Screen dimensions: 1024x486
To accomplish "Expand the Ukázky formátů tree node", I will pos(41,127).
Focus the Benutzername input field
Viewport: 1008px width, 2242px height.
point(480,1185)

DIRECTIONS :: Could you retype the entire listing exactly?

EXERCISE SOLUTION ::
Screen dimensions: 1024x486
To accomplish "Expand the Ukázky formátů tree node", I will pos(41,127).
Focus the Benutzername input field
Viewport: 1008px width, 2242px height.
point(480,1185)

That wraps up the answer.